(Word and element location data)
::::::::::

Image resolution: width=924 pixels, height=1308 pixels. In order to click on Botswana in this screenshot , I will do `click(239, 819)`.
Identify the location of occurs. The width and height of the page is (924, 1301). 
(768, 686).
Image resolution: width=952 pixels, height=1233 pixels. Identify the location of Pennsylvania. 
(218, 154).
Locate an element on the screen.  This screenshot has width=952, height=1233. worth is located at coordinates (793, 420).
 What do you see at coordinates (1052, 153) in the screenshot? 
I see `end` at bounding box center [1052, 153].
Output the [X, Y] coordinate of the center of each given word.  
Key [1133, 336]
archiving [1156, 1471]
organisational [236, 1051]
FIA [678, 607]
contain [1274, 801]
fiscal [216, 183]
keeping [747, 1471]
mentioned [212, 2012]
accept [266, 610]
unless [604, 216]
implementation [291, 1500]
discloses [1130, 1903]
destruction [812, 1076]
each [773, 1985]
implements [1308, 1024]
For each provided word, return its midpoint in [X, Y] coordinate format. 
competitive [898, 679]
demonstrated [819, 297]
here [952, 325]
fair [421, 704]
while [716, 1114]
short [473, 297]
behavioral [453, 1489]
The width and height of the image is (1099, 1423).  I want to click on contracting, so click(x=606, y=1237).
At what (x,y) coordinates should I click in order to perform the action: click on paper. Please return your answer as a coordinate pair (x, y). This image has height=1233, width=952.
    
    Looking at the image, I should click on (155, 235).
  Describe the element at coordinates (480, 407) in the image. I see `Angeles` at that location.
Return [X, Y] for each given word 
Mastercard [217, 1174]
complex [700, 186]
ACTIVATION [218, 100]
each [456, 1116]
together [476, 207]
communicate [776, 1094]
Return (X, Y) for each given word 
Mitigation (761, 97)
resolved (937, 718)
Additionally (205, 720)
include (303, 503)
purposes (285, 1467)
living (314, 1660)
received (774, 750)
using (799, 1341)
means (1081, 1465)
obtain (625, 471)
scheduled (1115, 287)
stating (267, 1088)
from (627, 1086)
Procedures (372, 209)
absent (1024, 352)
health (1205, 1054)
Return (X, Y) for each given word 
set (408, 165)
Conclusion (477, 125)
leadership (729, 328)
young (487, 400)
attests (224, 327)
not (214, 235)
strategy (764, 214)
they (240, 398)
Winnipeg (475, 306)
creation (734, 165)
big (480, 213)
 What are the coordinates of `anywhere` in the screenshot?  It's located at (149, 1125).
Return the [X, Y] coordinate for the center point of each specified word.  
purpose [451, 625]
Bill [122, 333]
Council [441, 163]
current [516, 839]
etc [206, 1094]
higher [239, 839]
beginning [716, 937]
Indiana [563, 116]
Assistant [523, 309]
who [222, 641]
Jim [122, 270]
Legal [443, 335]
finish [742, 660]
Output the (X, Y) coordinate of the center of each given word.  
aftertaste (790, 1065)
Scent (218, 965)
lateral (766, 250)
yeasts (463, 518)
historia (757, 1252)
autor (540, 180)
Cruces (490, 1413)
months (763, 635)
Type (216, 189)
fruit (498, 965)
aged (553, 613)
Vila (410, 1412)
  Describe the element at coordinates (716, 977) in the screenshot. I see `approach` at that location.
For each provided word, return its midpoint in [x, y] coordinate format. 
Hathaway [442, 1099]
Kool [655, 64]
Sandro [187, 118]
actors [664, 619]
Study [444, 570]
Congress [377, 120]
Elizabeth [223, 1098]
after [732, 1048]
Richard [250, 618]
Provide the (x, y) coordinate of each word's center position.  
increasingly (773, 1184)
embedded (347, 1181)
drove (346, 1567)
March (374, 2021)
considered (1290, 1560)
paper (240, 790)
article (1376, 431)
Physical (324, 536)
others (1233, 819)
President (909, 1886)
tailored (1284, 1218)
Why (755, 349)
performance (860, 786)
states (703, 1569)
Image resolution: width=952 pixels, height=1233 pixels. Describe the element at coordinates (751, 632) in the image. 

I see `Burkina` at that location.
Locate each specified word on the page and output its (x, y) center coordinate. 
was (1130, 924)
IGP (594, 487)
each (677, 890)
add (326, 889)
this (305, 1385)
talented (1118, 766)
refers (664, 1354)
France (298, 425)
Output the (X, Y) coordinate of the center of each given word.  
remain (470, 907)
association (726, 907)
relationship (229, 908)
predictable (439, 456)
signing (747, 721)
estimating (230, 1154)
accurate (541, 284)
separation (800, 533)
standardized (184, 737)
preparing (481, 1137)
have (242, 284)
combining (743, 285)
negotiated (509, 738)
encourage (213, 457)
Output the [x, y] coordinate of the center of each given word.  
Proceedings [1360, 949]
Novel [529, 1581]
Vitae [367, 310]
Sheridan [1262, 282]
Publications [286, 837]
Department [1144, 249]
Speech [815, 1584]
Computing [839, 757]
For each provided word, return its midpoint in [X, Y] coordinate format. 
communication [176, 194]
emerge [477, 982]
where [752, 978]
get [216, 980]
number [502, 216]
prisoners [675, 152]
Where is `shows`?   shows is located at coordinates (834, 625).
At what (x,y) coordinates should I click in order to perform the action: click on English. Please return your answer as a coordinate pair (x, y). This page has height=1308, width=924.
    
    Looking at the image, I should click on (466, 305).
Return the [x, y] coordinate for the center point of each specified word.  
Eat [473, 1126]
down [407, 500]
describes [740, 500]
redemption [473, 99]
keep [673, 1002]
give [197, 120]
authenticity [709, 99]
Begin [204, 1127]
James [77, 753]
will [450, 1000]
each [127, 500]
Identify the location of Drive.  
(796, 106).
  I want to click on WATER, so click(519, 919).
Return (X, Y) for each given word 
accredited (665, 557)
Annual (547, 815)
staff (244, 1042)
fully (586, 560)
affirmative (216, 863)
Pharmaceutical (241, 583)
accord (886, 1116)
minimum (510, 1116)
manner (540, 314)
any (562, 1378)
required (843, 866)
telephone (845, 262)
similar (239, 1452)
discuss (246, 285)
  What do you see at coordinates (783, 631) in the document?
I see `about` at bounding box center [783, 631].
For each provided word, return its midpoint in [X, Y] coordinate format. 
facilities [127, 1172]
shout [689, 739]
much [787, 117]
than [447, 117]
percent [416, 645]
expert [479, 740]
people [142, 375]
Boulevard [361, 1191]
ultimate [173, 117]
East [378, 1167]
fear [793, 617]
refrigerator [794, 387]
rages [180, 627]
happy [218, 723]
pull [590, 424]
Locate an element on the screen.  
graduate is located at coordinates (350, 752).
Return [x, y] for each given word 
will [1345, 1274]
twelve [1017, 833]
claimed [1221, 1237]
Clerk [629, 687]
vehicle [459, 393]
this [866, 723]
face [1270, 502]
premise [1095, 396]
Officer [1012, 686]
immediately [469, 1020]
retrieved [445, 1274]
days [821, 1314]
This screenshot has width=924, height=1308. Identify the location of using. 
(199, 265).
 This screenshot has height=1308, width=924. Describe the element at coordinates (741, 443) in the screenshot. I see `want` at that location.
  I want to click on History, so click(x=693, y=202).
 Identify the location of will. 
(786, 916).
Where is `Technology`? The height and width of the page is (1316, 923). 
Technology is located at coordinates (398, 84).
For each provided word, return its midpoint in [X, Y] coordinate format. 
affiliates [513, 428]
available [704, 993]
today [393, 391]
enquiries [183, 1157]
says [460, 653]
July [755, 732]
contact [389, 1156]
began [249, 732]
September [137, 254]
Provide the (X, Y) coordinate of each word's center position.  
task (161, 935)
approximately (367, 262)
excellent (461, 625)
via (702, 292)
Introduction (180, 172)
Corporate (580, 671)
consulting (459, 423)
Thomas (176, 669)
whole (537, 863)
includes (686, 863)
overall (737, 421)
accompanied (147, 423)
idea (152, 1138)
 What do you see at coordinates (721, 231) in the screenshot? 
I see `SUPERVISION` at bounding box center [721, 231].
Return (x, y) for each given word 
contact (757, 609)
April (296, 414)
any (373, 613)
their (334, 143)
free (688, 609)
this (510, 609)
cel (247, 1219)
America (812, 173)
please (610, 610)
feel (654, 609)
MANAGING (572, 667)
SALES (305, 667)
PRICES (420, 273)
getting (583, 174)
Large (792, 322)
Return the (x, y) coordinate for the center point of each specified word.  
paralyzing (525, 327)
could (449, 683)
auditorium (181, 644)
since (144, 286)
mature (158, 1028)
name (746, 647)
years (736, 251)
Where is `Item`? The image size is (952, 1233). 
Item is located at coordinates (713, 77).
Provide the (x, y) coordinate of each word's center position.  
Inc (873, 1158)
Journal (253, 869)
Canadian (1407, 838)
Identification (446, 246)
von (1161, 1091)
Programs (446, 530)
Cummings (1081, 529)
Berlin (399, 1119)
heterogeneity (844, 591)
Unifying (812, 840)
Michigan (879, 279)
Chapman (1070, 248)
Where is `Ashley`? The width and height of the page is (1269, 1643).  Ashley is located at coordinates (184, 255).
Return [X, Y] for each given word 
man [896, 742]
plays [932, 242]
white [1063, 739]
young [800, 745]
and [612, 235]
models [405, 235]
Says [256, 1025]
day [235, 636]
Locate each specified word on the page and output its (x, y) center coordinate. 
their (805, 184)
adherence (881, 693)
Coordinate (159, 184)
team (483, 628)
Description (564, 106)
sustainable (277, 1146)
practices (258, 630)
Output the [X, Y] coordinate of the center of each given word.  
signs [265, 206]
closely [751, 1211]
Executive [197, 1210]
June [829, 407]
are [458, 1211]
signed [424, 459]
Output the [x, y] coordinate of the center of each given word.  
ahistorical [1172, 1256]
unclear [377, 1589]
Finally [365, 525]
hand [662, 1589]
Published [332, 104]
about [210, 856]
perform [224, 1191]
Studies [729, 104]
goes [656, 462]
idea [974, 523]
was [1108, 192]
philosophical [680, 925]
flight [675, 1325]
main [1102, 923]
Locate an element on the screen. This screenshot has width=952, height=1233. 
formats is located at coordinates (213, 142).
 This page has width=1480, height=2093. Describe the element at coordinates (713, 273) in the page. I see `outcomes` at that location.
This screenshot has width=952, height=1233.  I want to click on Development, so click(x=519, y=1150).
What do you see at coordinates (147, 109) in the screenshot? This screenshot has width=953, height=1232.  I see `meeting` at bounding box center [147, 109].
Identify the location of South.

::::::::::

Objective
Reproduce verbatim the lines of the data above, from the first line up to and including the line containing "(218, 154).".

Exercise output
Image resolution: width=924 pixels, height=1308 pixels. In order to click on Botswana in this screenshot , I will do `click(239, 819)`.
Identify the location of occurs. The width and height of the page is (924, 1301). 
(768, 686).
Image resolution: width=952 pixels, height=1233 pixels. Identify the location of Pennsylvania. 
(218, 154).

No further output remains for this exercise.